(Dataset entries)

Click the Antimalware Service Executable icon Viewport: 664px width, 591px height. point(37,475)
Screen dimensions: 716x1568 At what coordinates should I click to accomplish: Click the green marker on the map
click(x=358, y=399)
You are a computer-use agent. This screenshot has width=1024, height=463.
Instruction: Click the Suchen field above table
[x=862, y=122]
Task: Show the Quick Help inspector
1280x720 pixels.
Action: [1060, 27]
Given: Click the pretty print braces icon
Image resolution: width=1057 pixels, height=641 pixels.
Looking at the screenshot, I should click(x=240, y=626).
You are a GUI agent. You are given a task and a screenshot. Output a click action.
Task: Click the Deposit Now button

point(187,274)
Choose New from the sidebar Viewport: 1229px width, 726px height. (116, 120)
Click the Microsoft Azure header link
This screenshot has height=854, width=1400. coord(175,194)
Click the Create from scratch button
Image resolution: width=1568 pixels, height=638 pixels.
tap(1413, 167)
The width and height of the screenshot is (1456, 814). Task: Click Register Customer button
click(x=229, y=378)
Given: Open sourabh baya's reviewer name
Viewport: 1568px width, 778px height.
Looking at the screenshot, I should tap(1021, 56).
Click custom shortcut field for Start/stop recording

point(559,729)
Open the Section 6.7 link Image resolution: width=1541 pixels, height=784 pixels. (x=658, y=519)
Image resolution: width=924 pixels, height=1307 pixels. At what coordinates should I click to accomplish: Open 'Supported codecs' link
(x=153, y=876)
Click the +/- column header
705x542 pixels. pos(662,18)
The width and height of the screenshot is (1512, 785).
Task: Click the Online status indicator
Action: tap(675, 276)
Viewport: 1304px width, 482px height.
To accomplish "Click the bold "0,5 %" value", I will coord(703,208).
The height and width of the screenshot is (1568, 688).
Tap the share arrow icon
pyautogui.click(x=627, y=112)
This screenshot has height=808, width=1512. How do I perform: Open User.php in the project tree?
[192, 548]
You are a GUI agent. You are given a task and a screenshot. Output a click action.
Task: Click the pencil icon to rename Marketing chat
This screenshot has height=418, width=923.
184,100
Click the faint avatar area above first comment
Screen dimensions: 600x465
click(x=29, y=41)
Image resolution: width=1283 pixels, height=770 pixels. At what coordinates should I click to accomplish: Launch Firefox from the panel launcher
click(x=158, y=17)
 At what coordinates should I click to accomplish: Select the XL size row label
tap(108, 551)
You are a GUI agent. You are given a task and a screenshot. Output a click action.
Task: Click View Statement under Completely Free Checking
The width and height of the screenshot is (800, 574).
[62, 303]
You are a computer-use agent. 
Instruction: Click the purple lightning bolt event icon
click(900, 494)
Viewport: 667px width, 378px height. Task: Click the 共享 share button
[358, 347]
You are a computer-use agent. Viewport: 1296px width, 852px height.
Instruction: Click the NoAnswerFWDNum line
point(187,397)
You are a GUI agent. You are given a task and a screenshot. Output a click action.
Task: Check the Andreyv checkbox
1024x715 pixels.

* PROBLEM REQUIREMENTS
Print the records above exactly. Omit nothing.

* OUTPUT FOR THIS EXERCISE
Click the Antimalware Service Executable icon Viewport: 664px width, 591px height. point(37,475)
Screen dimensions: 716x1568 At what coordinates should I click to accomplish: Click the green marker on the map
click(x=358, y=399)
You are a computer-use agent. This screenshot has width=1024, height=463.
Instruction: Click the Suchen field above table
[x=862, y=122]
Task: Show the Quick Help inspector
1280x720 pixels.
Action: [1060, 27]
Given: Click the pretty print braces icon
Image resolution: width=1057 pixels, height=641 pixels.
Looking at the screenshot, I should click(x=240, y=626).
You are a GUI agent. You are given a task and a screenshot. Output a click action.
Task: Click the Deposit Now button

point(187,274)
Choose New from the sidebar Viewport: 1229px width, 726px height. (116, 120)
Click the Microsoft Azure header link
This screenshot has height=854, width=1400. coord(175,194)
Click the Create from scratch button
Image resolution: width=1568 pixels, height=638 pixels.
tap(1413, 167)
The width and height of the screenshot is (1456, 814). Task: Click Register Customer button
click(x=229, y=378)
Given: Open sourabh baya's reviewer name
Viewport: 1568px width, 778px height.
Looking at the screenshot, I should tap(1021, 56).
Click custom shortcut field for Start/stop recording

point(559,729)
Open the Section 6.7 link Image resolution: width=1541 pixels, height=784 pixels. (x=658, y=519)
Image resolution: width=924 pixels, height=1307 pixels. At what coordinates should I click to accomplish: Open 'Supported codecs' link
(x=153, y=876)
Click the +/- column header
705x542 pixels. pos(662,18)
The width and height of the screenshot is (1512, 785).
Task: Click the Online status indicator
Action: tap(675, 276)
Viewport: 1304px width, 482px height.
To accomplish "Click the bold "0,5 %" value", I will coord(703,208).
The height and width of the screenshot is (1568, 688).
Tap the share arrow icon
pyautogui.click(x=627, y=112)
This screenshot has height=808, width=1512. How do I perform: Open User.php in the project tree?
[192, 548]
You are a GUI agent. You are given a task and a screenshot. Output a click action.
Task: Click the pencil icon to rename Marketing chat
This screenshot has height=418, width=923.
184,100
Click the faint avatar area above first comment
Screen dimensions: 600x465
click(x=29, y=41)
Image resolution: width=1283 pixels, height=770 pixels. At what coordinates should I click to accomplish: Launch Firefox from the panel launcher
click(x=158, y=17)
 At what coordinates should I click to accomplish: Select the XL size row label
tap(108, 551)
You are a GUI agent. You are given a task and a screenshot. Output a click action.
Task: Click View Statement under Completely Free Checking
The width and height of the screenshot is (800, 574).
[62, 303]
You are a computer-use agent. 
Instruction: Click the purple lightning bolt event icon
click(900, 494)
Viewport: 667px width, 378px height. Task: Click the 共享 share button
[358, 347]
You are a computer-use agent. Viewport: 1296px width, 852px height.
Instruction: Click the NoAnswerFWDNum line
point(187,397)
You are a GUI agent. You are given a task and a screenshot. Output a click action.
Task: Check the Andreyv checkbox
1024x715 pixels.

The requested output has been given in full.